[GEZEIGTES MATERIAL]
^^^^^^^^^^^^^^^^

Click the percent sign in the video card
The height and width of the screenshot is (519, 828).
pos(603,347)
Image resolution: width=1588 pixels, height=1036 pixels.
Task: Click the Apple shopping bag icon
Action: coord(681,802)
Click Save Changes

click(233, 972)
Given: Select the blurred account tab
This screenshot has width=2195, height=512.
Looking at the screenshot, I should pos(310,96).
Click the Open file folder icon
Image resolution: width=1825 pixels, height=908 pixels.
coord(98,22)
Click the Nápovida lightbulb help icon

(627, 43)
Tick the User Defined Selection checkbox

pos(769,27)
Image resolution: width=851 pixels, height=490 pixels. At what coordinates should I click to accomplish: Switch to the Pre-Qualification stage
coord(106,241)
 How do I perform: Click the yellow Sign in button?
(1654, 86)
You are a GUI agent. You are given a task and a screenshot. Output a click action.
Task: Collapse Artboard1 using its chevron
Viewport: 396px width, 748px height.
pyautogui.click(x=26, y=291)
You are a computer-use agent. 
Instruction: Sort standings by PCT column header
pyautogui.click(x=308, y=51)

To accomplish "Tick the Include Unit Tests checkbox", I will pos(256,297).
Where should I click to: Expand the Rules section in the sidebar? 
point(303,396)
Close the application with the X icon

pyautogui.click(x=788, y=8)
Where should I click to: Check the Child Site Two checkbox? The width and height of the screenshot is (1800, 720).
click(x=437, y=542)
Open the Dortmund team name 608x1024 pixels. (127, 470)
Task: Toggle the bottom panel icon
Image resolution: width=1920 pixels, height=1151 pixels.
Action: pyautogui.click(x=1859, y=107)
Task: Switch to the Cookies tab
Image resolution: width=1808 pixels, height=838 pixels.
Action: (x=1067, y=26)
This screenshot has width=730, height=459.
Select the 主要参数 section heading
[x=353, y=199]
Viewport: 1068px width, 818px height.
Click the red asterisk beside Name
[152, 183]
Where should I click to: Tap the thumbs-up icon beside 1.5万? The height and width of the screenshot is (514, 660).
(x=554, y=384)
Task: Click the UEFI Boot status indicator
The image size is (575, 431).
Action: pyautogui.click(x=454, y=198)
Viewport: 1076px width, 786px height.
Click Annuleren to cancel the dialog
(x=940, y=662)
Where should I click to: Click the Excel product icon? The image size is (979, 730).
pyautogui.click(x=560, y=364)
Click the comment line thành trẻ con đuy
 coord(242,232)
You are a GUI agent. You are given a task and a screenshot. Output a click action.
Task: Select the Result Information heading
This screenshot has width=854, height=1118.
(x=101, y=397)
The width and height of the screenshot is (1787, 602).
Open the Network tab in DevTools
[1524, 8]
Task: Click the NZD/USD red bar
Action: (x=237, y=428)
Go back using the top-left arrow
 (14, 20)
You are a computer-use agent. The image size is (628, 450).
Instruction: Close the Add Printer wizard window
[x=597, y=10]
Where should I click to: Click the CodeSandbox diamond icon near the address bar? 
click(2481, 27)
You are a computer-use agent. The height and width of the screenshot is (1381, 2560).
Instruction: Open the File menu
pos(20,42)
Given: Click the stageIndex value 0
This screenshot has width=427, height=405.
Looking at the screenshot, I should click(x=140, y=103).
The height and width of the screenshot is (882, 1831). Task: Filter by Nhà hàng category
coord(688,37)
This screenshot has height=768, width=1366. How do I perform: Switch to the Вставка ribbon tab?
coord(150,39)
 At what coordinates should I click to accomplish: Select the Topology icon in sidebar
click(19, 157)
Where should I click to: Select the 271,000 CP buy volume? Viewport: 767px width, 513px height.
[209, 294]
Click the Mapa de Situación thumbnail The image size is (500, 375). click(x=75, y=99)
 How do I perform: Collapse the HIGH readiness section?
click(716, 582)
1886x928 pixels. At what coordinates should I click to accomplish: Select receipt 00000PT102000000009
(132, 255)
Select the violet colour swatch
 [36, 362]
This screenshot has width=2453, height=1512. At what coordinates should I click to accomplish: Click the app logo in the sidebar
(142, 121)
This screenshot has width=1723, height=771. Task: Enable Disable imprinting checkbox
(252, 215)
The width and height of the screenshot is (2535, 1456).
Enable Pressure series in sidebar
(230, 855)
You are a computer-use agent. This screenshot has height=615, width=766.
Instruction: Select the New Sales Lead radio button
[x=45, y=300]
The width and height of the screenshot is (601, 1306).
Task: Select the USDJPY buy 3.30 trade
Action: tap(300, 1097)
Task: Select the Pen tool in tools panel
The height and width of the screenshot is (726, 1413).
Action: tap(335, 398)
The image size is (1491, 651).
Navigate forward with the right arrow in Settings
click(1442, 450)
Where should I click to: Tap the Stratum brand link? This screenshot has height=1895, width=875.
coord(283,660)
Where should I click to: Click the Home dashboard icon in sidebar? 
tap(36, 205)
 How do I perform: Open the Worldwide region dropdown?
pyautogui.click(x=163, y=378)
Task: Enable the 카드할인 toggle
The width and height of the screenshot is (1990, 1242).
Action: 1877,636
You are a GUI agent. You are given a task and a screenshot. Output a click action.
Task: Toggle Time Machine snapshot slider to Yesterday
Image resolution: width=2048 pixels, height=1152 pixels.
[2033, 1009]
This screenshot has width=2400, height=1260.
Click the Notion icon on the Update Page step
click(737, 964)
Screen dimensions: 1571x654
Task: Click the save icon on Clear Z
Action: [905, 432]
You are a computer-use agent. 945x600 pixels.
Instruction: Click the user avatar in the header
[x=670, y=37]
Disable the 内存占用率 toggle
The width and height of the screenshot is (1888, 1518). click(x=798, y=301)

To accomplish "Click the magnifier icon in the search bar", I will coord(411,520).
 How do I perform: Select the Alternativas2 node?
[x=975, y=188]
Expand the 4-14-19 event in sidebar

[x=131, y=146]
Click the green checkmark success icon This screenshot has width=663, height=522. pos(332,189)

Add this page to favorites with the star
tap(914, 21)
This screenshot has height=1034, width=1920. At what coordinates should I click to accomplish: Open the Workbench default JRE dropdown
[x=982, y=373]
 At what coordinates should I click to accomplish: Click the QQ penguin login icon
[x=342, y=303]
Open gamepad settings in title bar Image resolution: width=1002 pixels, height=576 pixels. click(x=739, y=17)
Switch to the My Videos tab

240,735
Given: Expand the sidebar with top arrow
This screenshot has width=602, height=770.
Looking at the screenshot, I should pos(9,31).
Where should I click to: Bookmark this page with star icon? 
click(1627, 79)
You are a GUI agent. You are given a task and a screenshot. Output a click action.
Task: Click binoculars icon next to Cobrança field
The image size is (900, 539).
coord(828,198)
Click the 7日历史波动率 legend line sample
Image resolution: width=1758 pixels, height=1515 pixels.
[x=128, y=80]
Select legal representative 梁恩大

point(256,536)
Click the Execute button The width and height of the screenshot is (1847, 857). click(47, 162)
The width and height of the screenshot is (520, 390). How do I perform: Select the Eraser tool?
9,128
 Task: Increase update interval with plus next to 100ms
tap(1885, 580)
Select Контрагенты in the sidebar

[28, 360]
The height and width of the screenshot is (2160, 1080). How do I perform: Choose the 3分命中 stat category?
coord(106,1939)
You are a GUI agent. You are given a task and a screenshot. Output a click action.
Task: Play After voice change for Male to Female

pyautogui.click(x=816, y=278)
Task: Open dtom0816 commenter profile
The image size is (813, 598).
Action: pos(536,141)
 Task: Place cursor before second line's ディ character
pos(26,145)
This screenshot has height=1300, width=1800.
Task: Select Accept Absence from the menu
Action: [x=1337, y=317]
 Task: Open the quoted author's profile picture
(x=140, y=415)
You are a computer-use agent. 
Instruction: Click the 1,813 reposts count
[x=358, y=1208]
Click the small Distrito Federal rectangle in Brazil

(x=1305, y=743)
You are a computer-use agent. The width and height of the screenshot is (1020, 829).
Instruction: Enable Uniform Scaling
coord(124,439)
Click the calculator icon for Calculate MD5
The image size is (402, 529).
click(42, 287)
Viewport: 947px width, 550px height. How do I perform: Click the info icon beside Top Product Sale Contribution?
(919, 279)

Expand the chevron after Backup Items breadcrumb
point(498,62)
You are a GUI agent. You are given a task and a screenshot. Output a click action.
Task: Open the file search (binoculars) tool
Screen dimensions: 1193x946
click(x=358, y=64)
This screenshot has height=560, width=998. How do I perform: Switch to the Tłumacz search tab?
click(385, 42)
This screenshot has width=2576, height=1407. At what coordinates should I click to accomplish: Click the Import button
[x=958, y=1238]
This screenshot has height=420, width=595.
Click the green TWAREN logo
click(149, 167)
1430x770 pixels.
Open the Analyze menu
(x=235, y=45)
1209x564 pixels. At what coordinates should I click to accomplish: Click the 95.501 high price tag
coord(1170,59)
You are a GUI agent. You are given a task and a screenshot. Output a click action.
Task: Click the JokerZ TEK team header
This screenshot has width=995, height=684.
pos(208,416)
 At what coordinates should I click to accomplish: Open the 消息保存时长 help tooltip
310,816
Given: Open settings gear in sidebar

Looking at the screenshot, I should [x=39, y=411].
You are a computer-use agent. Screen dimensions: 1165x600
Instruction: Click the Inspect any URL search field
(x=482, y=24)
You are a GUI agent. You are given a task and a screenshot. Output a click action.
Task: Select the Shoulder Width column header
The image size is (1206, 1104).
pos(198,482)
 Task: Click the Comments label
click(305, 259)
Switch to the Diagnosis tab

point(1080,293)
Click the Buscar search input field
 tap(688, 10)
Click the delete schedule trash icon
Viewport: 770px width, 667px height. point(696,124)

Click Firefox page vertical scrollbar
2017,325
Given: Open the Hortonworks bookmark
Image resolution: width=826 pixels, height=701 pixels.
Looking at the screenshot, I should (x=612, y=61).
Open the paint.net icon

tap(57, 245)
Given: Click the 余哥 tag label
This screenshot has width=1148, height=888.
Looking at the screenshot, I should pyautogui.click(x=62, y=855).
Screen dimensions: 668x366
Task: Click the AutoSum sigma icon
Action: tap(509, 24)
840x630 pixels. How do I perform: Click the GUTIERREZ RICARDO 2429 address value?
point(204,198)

^^^^^^^^^^^^^^^^

[GESTELLTE AUFGABE] Kannst du die Zeilen von der Zeile mit „Task: Place cursor“ bis zur Zeile mit „(x=140, y=415)“, beide eingeschlossen, als nummerierte Liste ohne Leerzeilen anordnen?

[ERGEBNIS]
1.  Task: Place cursor before second line's ディ character
2. pos(26,145)
3. This screenshot has height=1300, width=1800.
4. Task: Select Accept Absence from the menu
5. Action: [x=1337, y=317]
6.  Task: Open the quoted author's profile picture
7. (x=140, y=415)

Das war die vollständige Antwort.